En septembre, des pourparlers officiels s’engagent entre le Comité national tchéco-slovaque et le gouvernement français en vue de la création d’unités militaires tchéco-slovaques autonomes dans l’armée française. Ils sont soutenus, côté français, par Philippe Berthelot, directeur de cabinet du président du Conseil et ministre des Affaires étrangères, Aristide Briand, en poste depuis octobre 1915.

Au cours des mois qui suivent, la cause tchéco-slovaque profite, au sein du gouvernement et au GQG, d’une double dynamique. La première est liée à la crise des effectifs que connaît l’armée française et qui pousse le GQG à faire feu de tous bois pour recruter des volontaires… d’où qu’ils viennent. La seconde est la signature au début du mois de juin, d’un décret créant dans les rangs de l’armée française une armée… polonaise autonome. La création d’une Armée Tchéco-Slovaque en décembre 1917 s’inscrit dans cette dynamique. Elle s’y inscrit tout en la dépassant à partir du moment où elle pose, dans le rapport au Président de la République qui précède le décret du 16 décembre, le soutien de la France aux "revendications nationales des Tchèques et des Slovaques". Ce faisant la France garde encore, à cette date, deux fers aux feux car elle continue parallèlement à s’interroger sur le devenir de la Double-Monarchie. Elle prend également date vis-à-vis des Alliés en apparaissant comme la première à donner vie, sur son sol, à l’idée tchéco-slovaque comme le mentionne l’article premier du décret signé par Raymond Poincaré : "Il est juste de donner à ces nationalités le moyens de défendre sous leur drapeau, côte à côte avec nous, la cause du droit et de la libertés des peuples, et il sera conforme aux traditions françaises de concourir à l’organisation d’une armée tchéco-slovaque autonome."

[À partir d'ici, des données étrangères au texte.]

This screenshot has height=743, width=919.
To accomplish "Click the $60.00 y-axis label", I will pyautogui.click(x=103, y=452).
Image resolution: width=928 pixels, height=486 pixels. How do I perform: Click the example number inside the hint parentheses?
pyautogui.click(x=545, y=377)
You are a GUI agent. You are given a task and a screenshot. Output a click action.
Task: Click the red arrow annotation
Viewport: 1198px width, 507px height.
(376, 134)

Au cours des mois suivants, le recrutement commence sous la double responsabilité, politique du Conseil national des pays tchèques et slovaques, et technique du ministère français de la Guerre. Le 12 janvier 1918, un premier régiment est mis sur pied à Cognac. Il reçoit l’appellation de 21e régiment de chasseurs tchéco-slovaques. Au cours du printemps un 22e régiment de chasseurs tchécoslovaques est formé à Jarnac. Deux autres régiments suivront après la signature de l’armistice pour un total d’environ 10 000 engagements. Les 21e et 22e régiments de chasseurs tchéco-slovaques sont, quant à eux, en ligne entre juin et octobre 1918. Ils perdent au feu environ 650 hommes.

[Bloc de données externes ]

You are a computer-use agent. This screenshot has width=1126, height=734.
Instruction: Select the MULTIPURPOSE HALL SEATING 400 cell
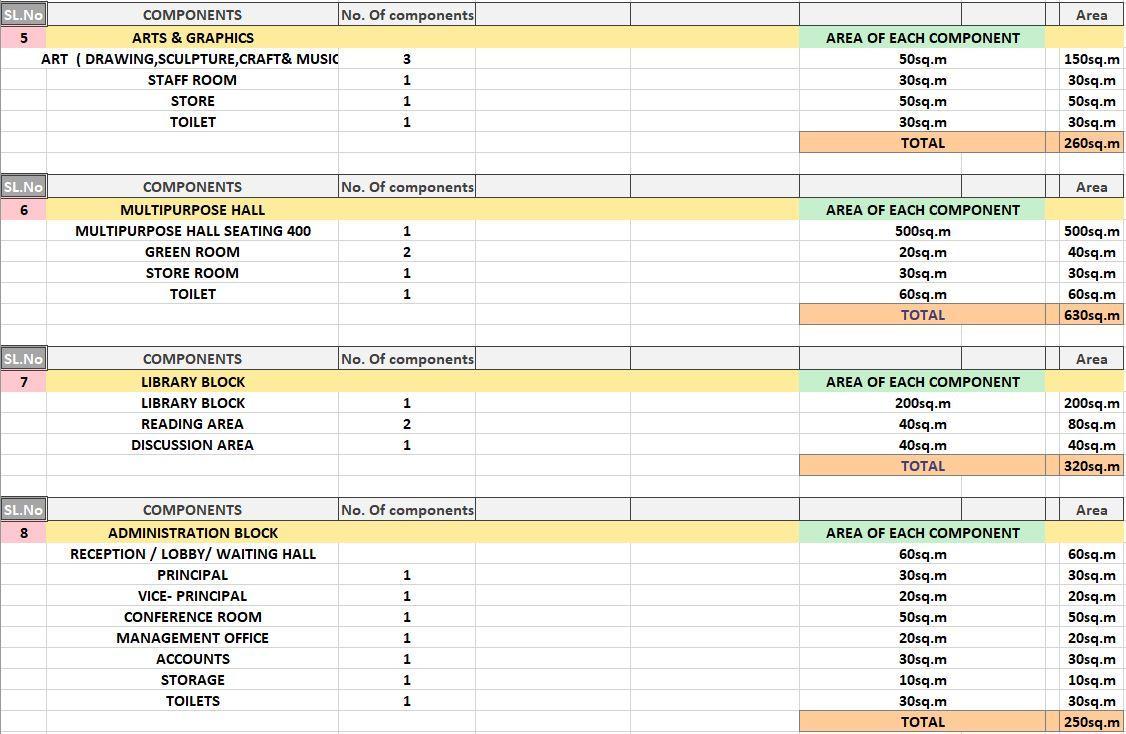pos(192,231)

Au début de l’été de 1918, le gouvernement français reconnait le Comité national tchéco-slovaque comme la « première assise du gouvernement tchécoslovaque » et, le 30 juin le 21e régiment de chasseurs tchéco-slovaques reçoit, au camp Kléber de Darney, des mains du président Poincaré, son drapeau offert par la ville de Paris et réalisé à partir d’une idée du peintre Frantisek Kupka, né en Bohême et vivant en France depuis la fin du siècle précédent. Cette cérémonie, en apparence modeste, est symboliquement forte puisqu’elle pose, avec la remise du drapeau, les fondements d’un Etat nouveau. A cette occasion, la commune vosgienne de Darney, qui compte, alors comme aujourd’hui, à peine plus d’un millier d’habitants, renoue avec son passé lointain, celui des verriers de Bohême qu’elle avait accueilli au début du XVe siècle et qui étaient devenus "gentilhommes verriers" par la grâce d’une charte signée en 1445. Elle devient surtout l’un des lieux essentiels de l’identité tchéco-slovaque.

Pendant l’entre-deux-guerres, en 1938, un mémorial est élevé à Darney en souvenir des quelque 6 à 7 000 chasseurs qui séjournèrent au camp Kléber. Il est détruit par les Allemands en novembre 1940. L’écusson monumental en bronze doré représentant un lion couronné qui l’ornait, après avoir été démonté par des soldats allemands, est transporté à Berlin. Il est partiellement détruit par les bombardements alliés puis fondu. Un nouveau monument en forme de flèche métallique lui succède en 1968.